Correlates of Sugar-Sweetened Beverages Purchased for Children at Fast-Food Restaurants.

Auteur(s) :
Breck A., Cantor J., Elbel B.
Date :
Nov, 2016
Source(s) :
American journal of public health. #106:11 p2038-2041
Adresse :
The authors are with the Department of Population Health, New York University School of Medicine, and the New York University Robert F. Wagner Graduate School of Public Service, New York. brian.elbel@nyumc.org

Sommaire de l'article

OBJECTIVES
To determine consumer and fast-food purchase characteristics associated with the purchase of a sugar-sweetened beverage, as well as calories and grams of sugar, for children at a fast-food restaurant.

METHODS
We completed cross-sectional analyses of fast-food restaurant receipts and point-of-purchase surveys (n = 483) collected during 2013 and 2014 in New York City and Newark and Jersey City, New Jersey.

RESULTS
Caregivers purchased beverages for half of all children in our sample. Approximately 60% of these beverages were sugar-sweetened beverages.
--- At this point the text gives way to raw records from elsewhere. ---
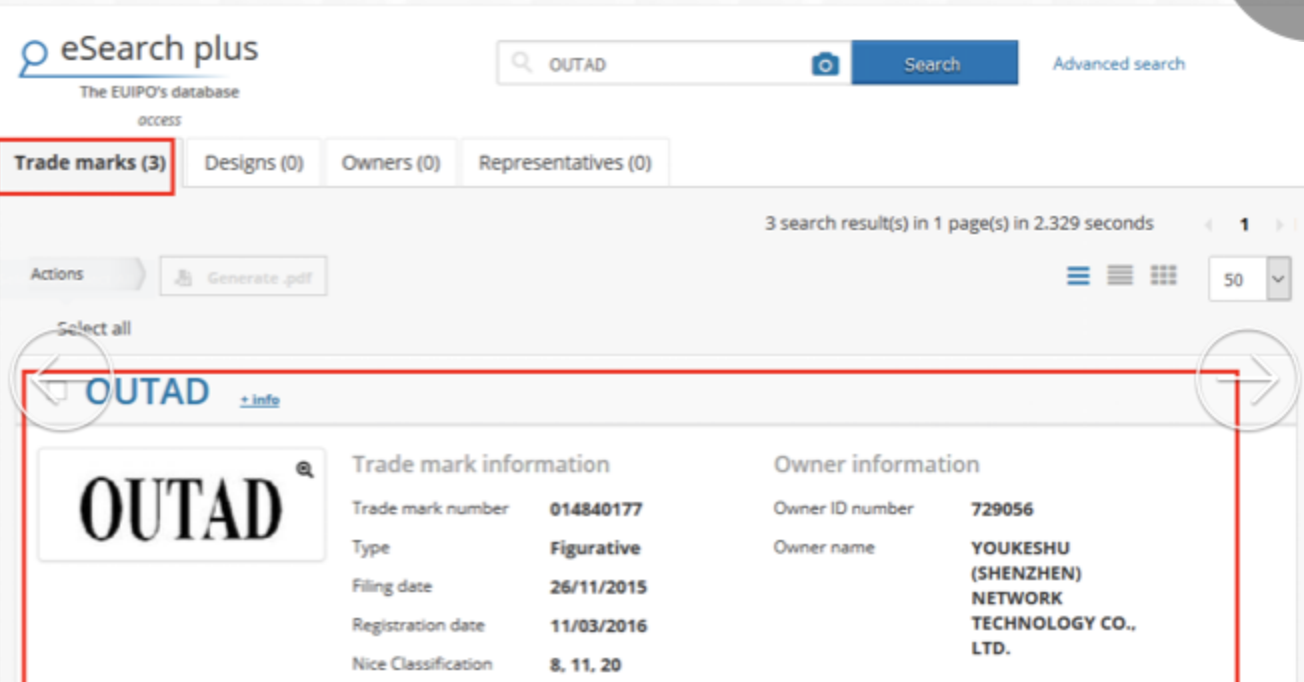
Task: Click the magnifier icon in the search field
Action: click(521, 64)
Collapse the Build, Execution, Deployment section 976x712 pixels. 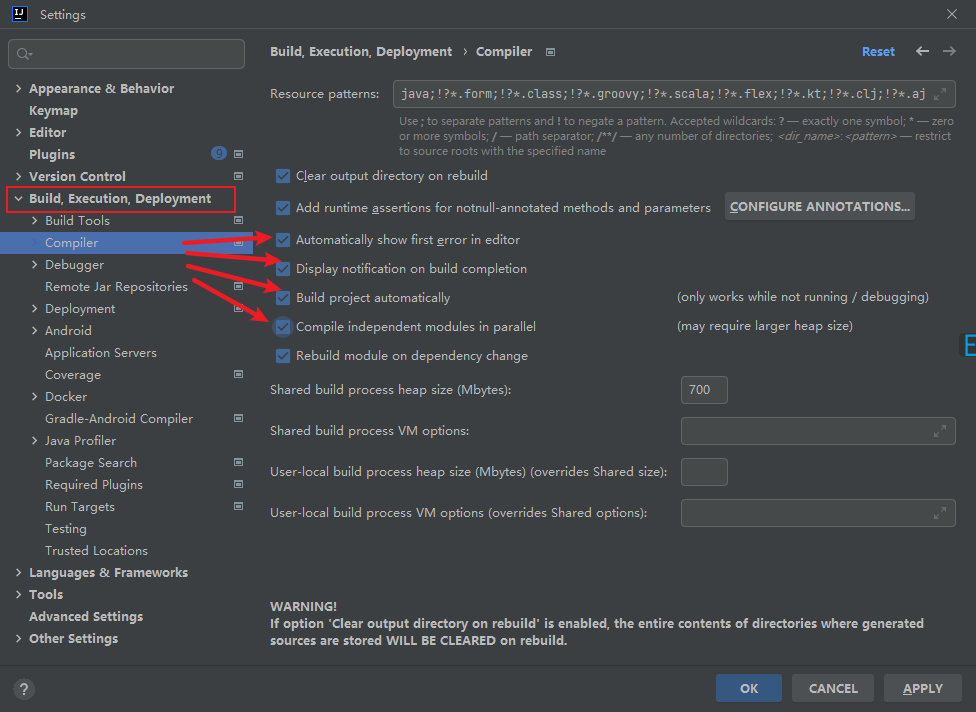18,199
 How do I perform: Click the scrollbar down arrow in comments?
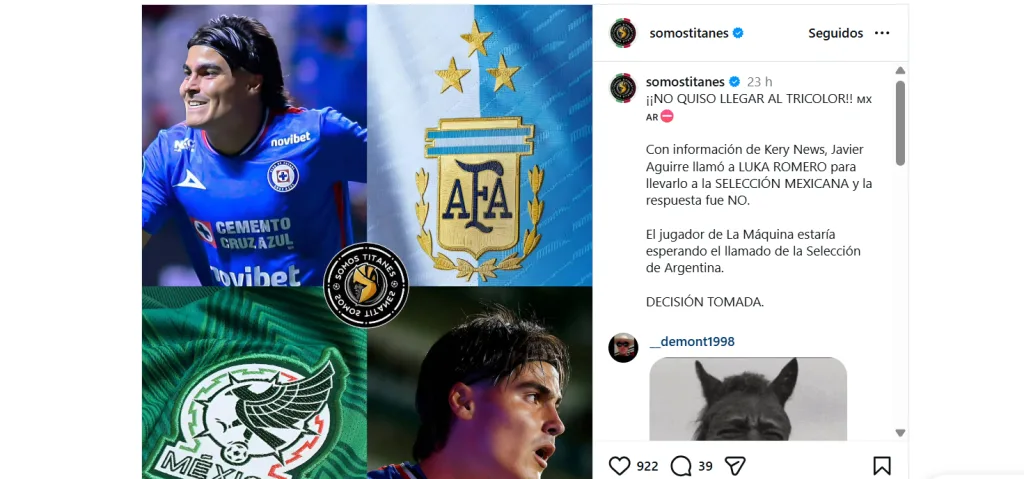click(900, 433)
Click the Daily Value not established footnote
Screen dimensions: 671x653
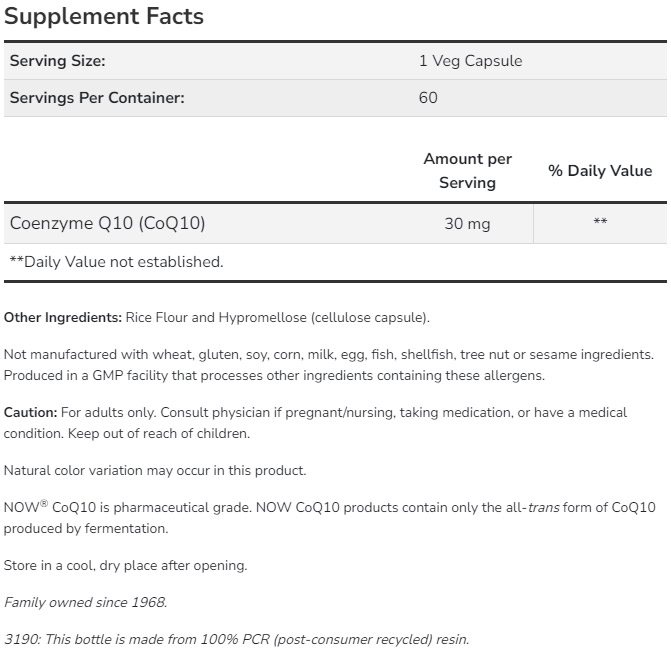click(116, 262)
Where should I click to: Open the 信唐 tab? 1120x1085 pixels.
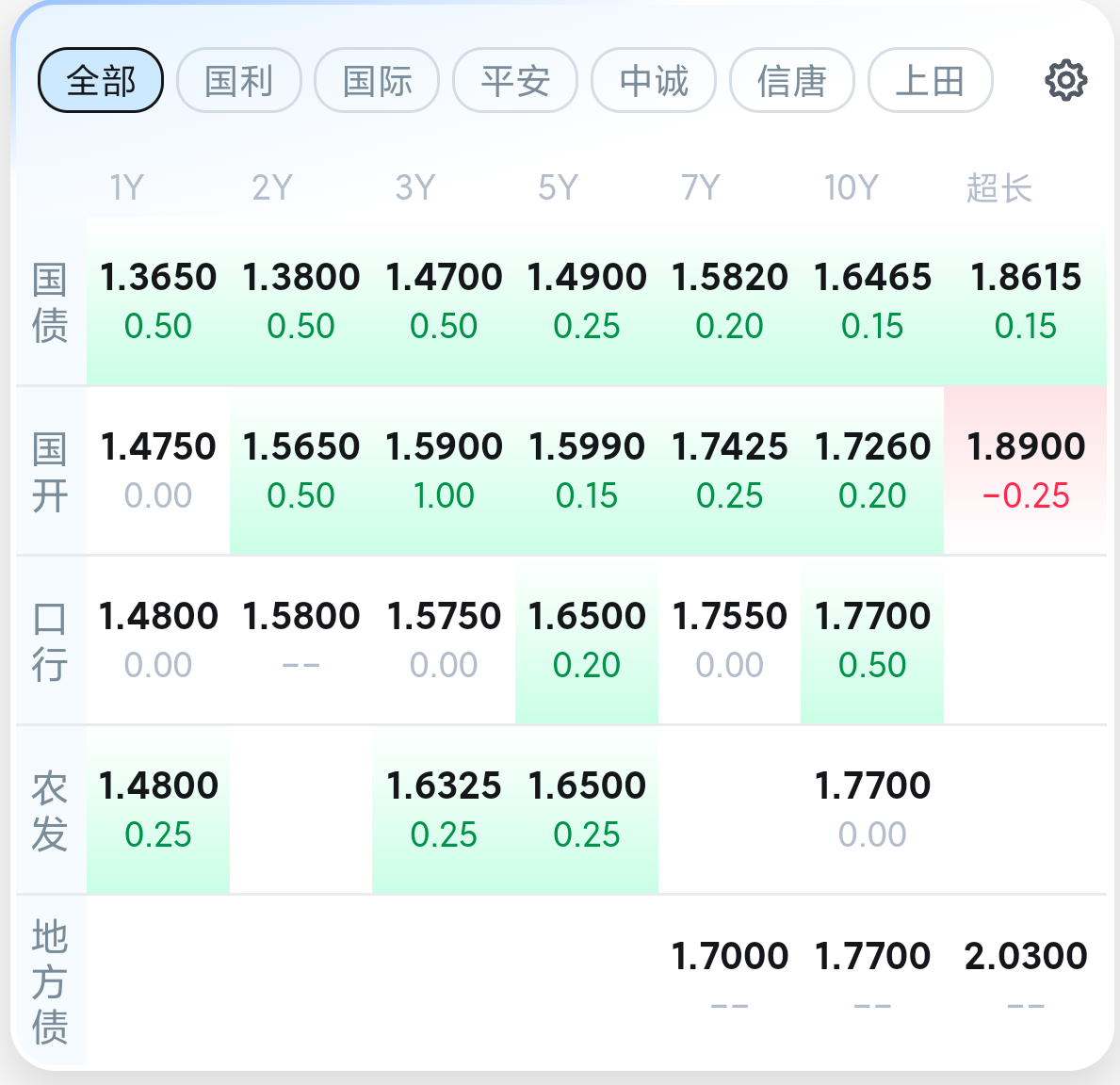click(x=791, y=80)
Fast-food meals with sugar-sweetened beverages had, on average, 179 more calories than meals with non-sugar-sweetened beverages. Being an adolescent or male, having a caregiver with a high school degree or less, having a caregiver who saw the posted calorie information, ordering a combination meal, and eating the meal in the restaurant were associated with ordering a sugar-sweetened beverage. Purchases that included a combination meal or were consumed in the restaurant included more beverage grams of sugar and calories.

CONCLUSIONS
Characteristics of fast-food purchases appear to have the largest and most important association to beverage calories for children at fast-food restaurants. Targeting fast-food restaurants, particularly combination meals, may improve childhood obesity rates.